IgG antibodies are the primary mediators of protective humoral immunity against pathogens, but they can also be pathogenic. Acting as cytotoxic molecules or as immune complexes, IgG autoantibodies are the principal mediators of autoimmune diseases such as immune thrombocytopenia (ITP), autoimmune hemolytic anemia (AHA), and systemic lupus erythematosus (SLE), and may contribute to other autoimmune diseases, such as rheumatoid arthritis (RA), type I diabetes, and multiple sclerosis . IgG antibodies have been used therapeutically for over a century.
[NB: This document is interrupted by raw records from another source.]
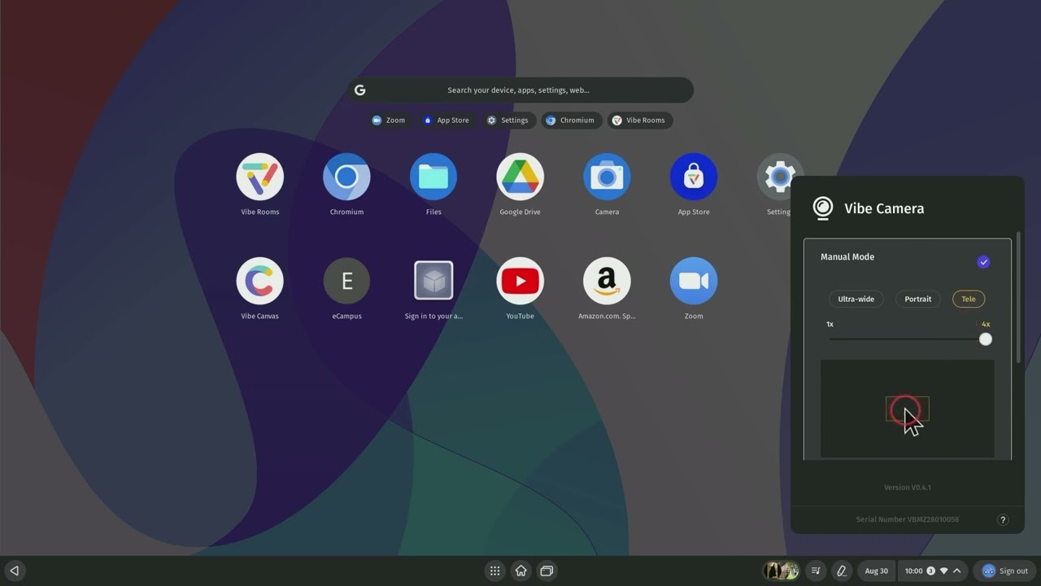Open the Amazon.com shortcut

[x=607, y=281]
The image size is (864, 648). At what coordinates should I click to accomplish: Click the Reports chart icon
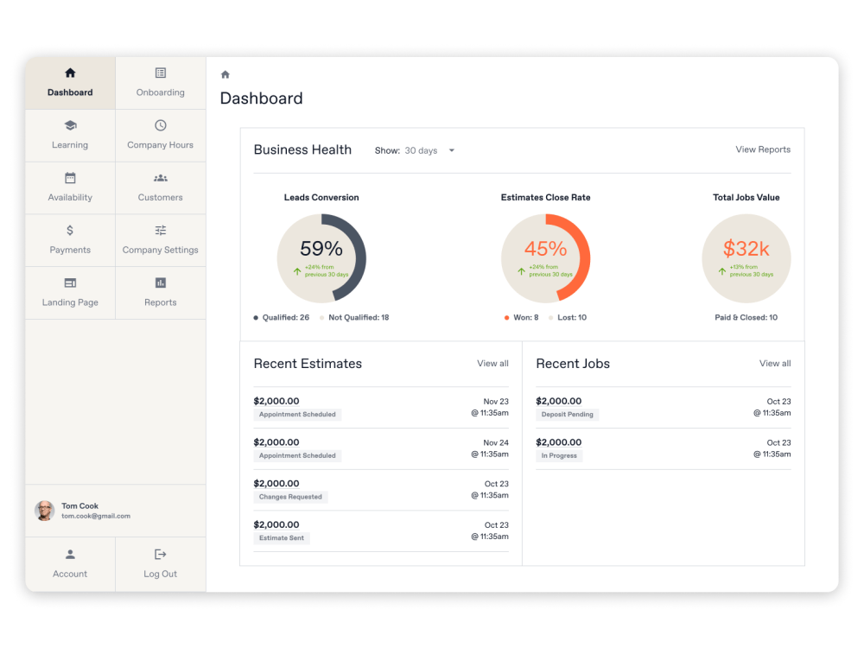[160, 282]
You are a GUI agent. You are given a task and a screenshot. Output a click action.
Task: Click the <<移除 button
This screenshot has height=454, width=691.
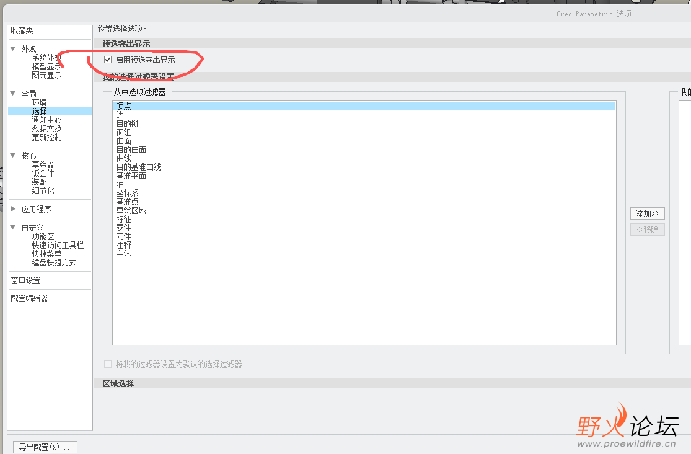pyautogui.click(x=647, y=229)
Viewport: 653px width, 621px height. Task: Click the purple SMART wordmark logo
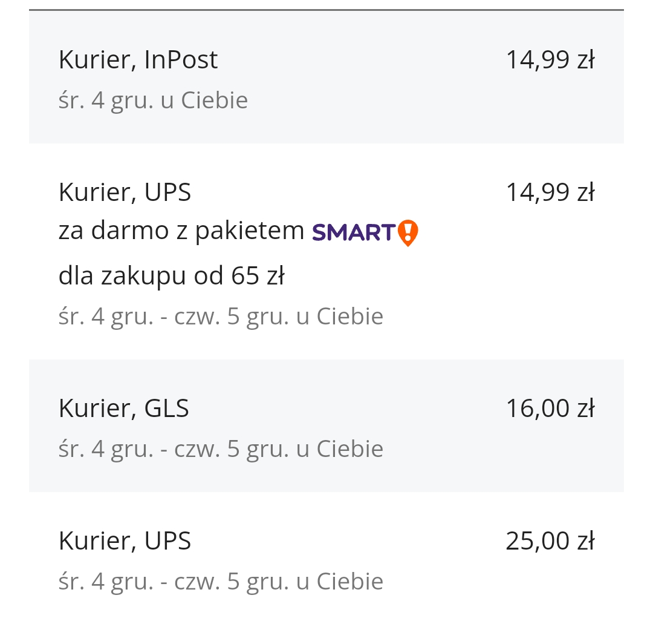(354, 232)
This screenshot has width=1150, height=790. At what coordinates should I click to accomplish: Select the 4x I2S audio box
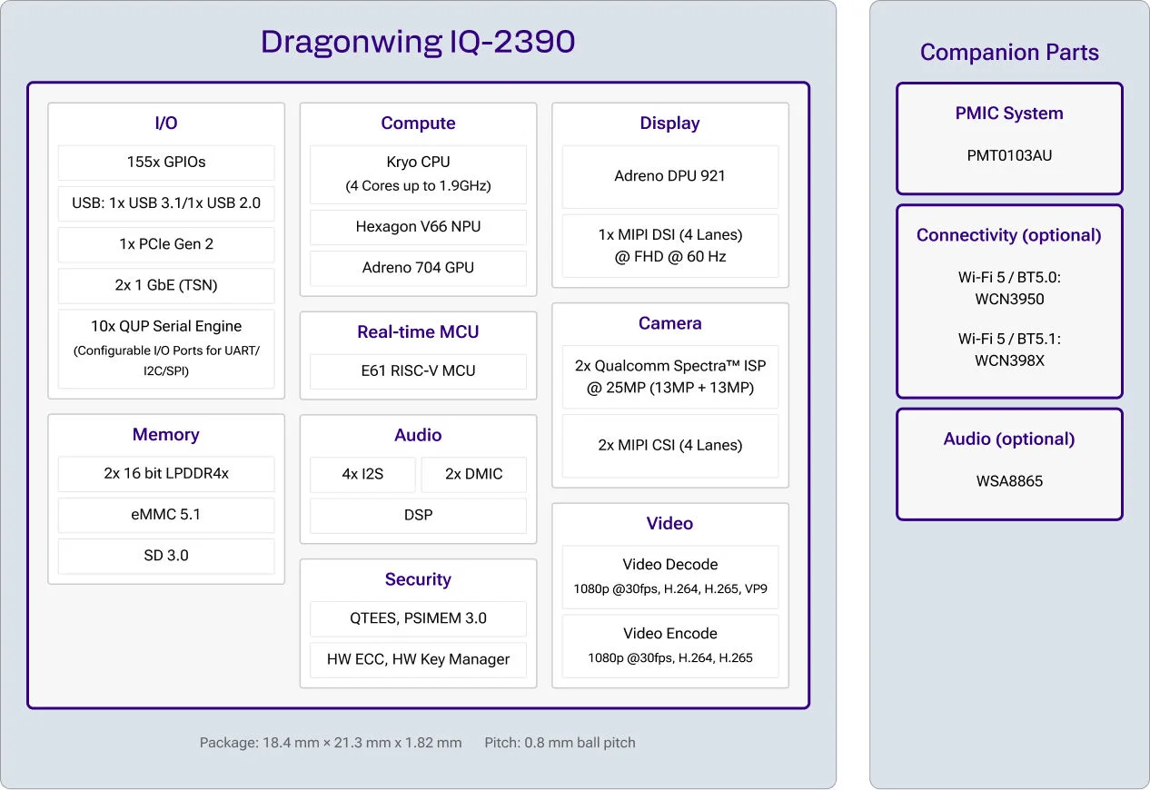(x=363, y=474)
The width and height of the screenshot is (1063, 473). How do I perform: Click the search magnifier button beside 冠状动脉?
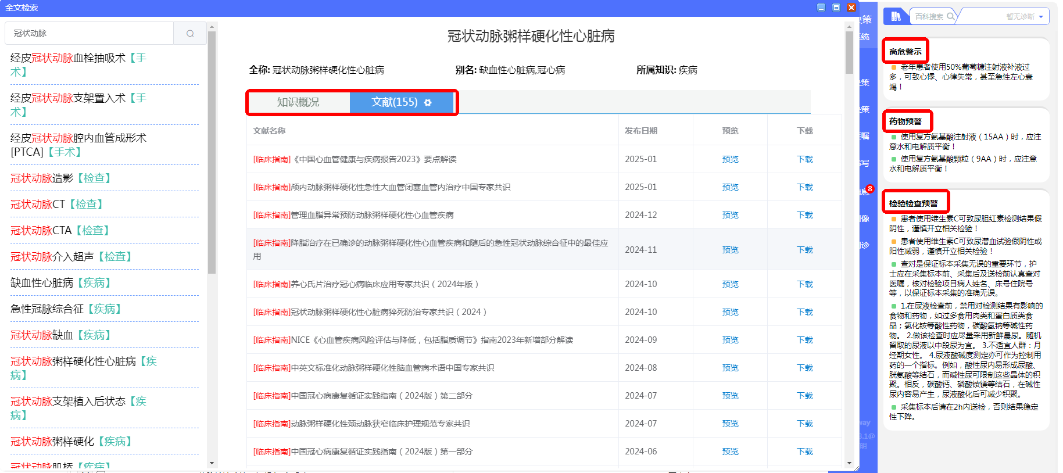click(190, 34)
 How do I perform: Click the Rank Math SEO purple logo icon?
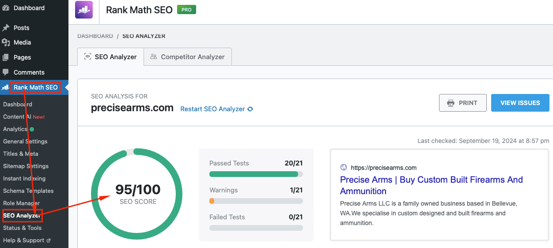point(84,10)
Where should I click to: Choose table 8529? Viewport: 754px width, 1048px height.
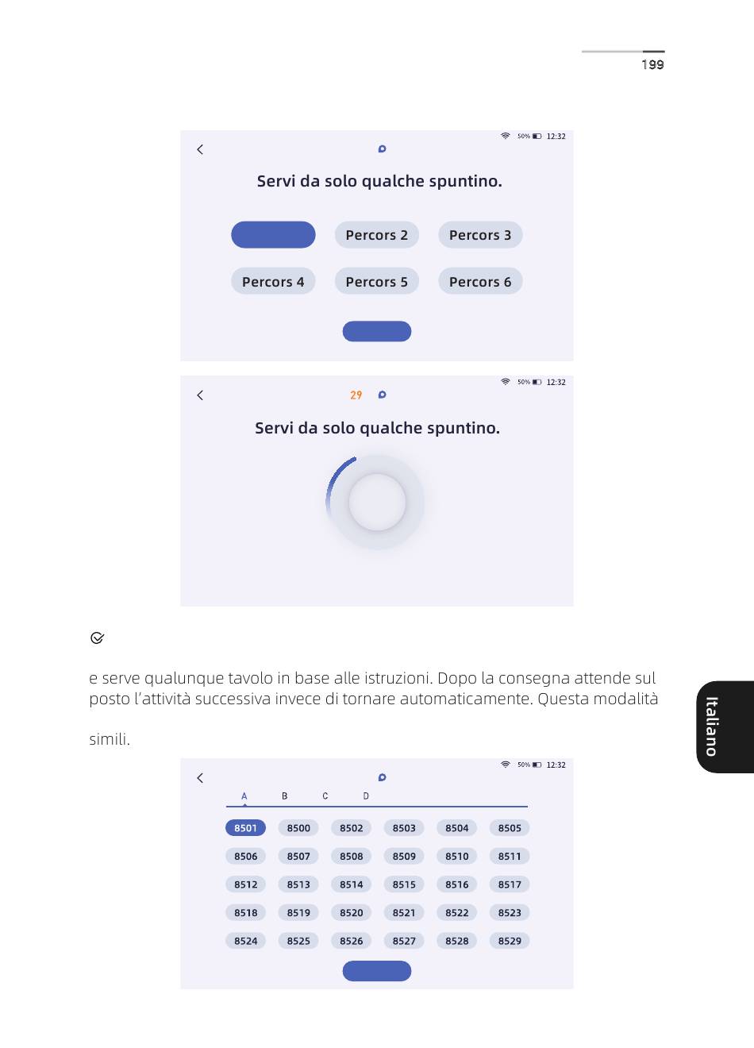pos(510,941)
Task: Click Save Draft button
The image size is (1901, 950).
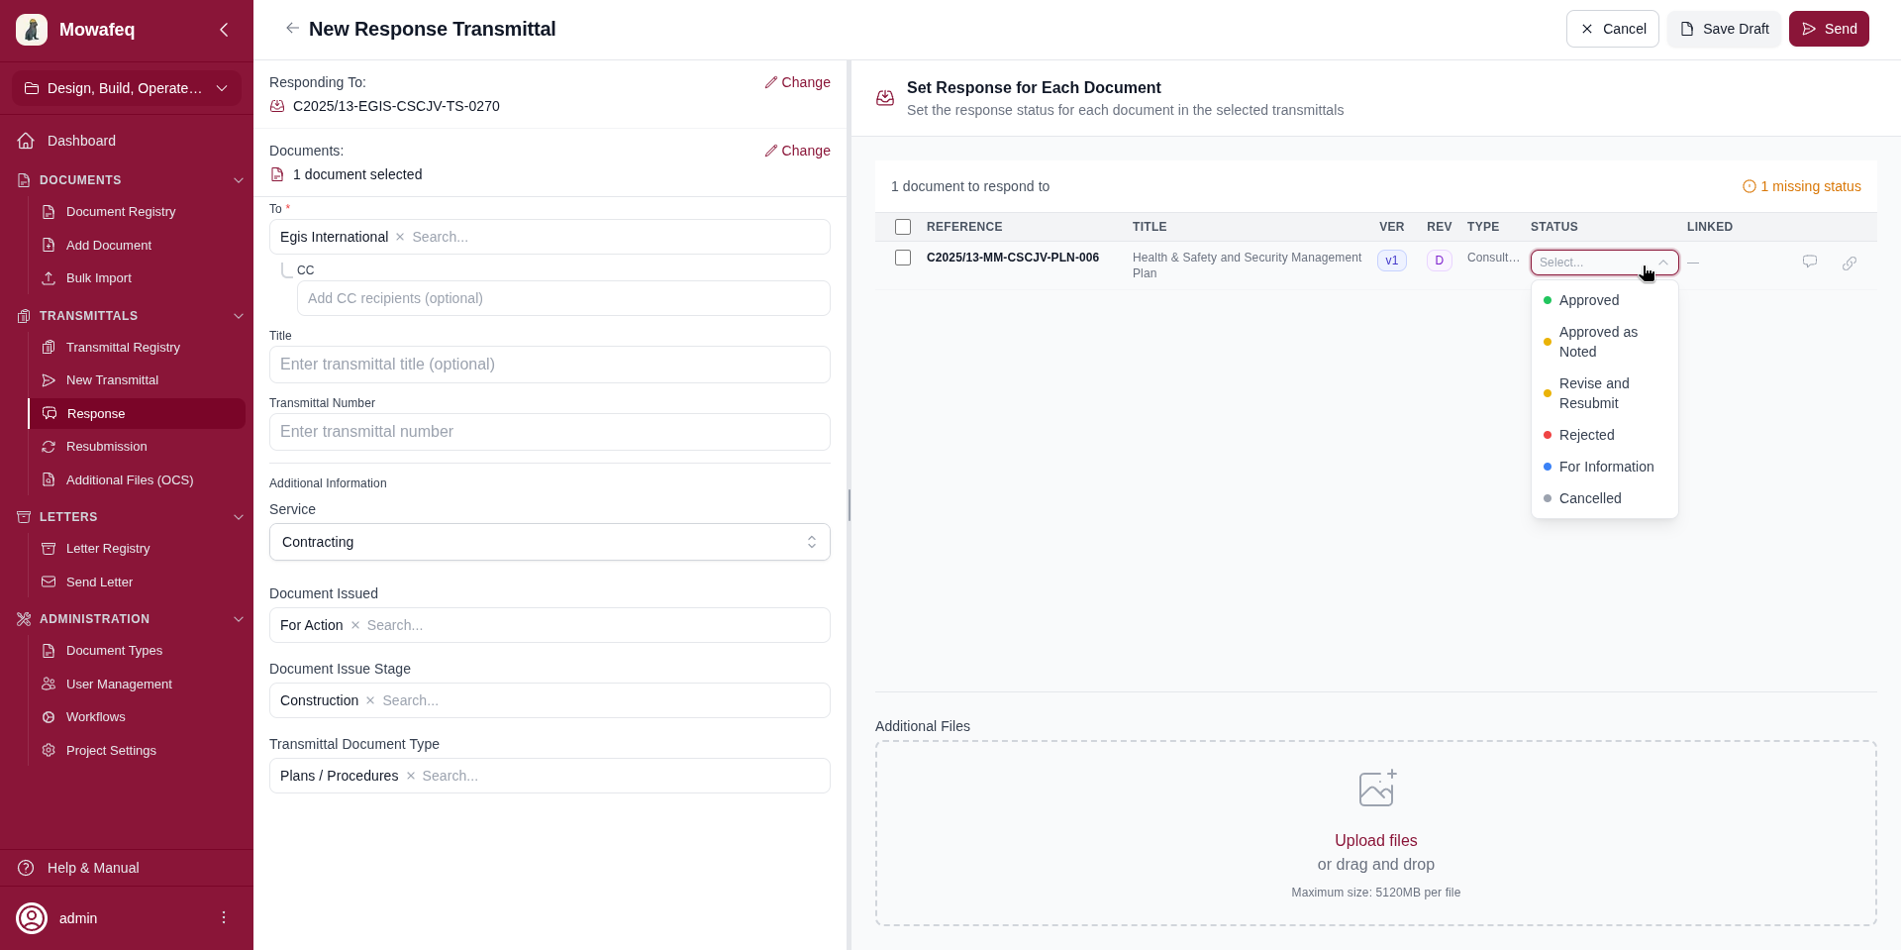Action: tap(1724, 29)
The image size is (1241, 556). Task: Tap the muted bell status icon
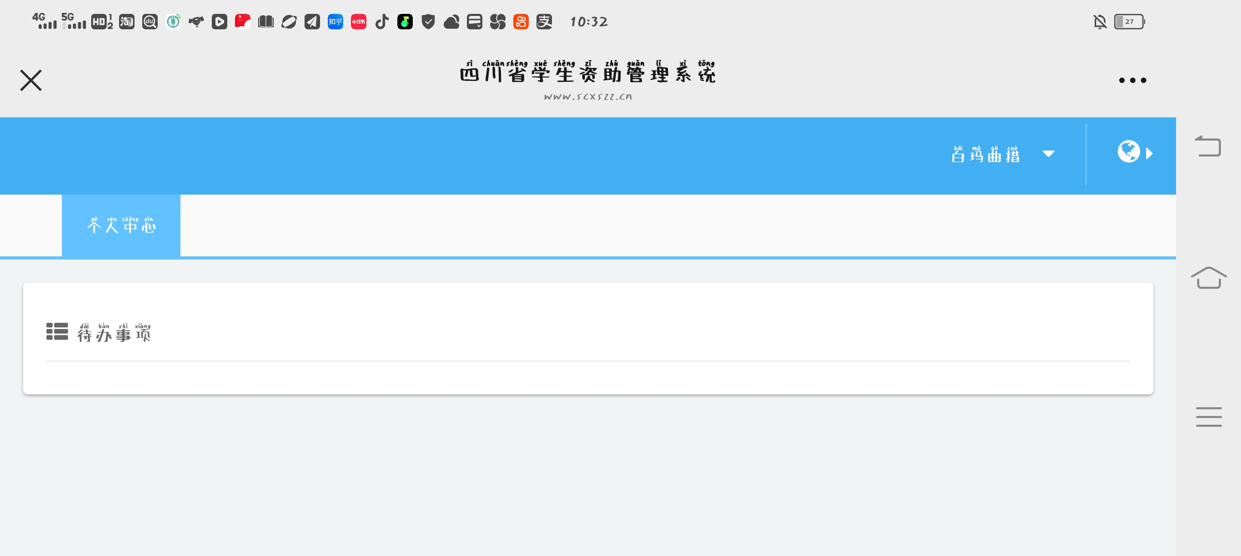(1100, 22)
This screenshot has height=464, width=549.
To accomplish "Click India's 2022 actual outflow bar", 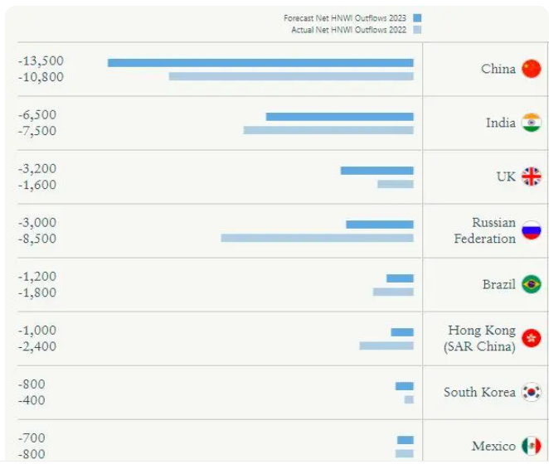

They were first used as antitoxins for the treatment of infectious diseases in the preantibiotic era . Today, hyperimmune sera from human donors recovering from infection with specific viruses, such as hepatitis B, cytomegalovirus, and varicella zoster, are used to provide protective immunity to susceptible populations. In addition, pooled polyclonal IgG from the serum of thousands of donors is currently used to provide replacement IVIG therapy for patients lacking immunoglobulins . At high doses (1 g/kg), IVIG is also widely used as an antiinflammatory agent for the treatment of autoimmune diseases. This approach is based on an observation made in 1981 that administration of IVIG attenuated platelet clearance in a child with ITP . Since then, high dose IVIG has been widely used to treat patients with immune system disorders and is FDA approved for the treatment of ITP and Kawasaki's Disease, an acute vasculitic syndrome, in addition to humoral immunodeficiency and bone marrow transplantation. Off label uses include the treatment of RA, SLE, multiple sclerosis, and scleroderma. Demand for IVIG has been increasing in recent years, resulting in shortages and restrictions in its use. In the United States, over 4 million grams of IVIG was used in 2004 at a cost of $500 million, more than half of which was off label use.

The mechanisms by which high doses of pooled, monomeric IgG provide antiinflammatory activity have been the subject of much speculation, stemming from the fact that IgGs can form many different binding interactions through both their antigen binding and Fc domains. In this commentary, we will address the current models of IVIG antiinflammatory activity and review recent results that argue against these models and support an alternative, novel mechanism of action. This new model accounts for the high dose requirement for IVIG in inflammatory diseases and for the dominant role of the Fc portion of the molecule, and suggests ways to improve therapeutics for autoimmune diseases.

The observation that IVIG activity is caused by a limiting concentration of a sialic acid–bearing IgG glycoform provides the rationale for the preparation of a sialic acid–enriched IVIG product that would confer greater antiinflammatory activity at doses 1/10 to 1/100 currently required. It also suggests that a fully recombinant IVIG composed of hypersialylated IgG would be a potent antiinflammatory agent for use in autoimmune diseases. The identity of the macrophage receptor involved in the binding of sialylated IgG and the characterization of the inhibitory pathways induced by sialylated IgG will provide insights into the normal biological functions of sialylated IgG in vivo and the homeostatic pathways that regulate IgG effector activity.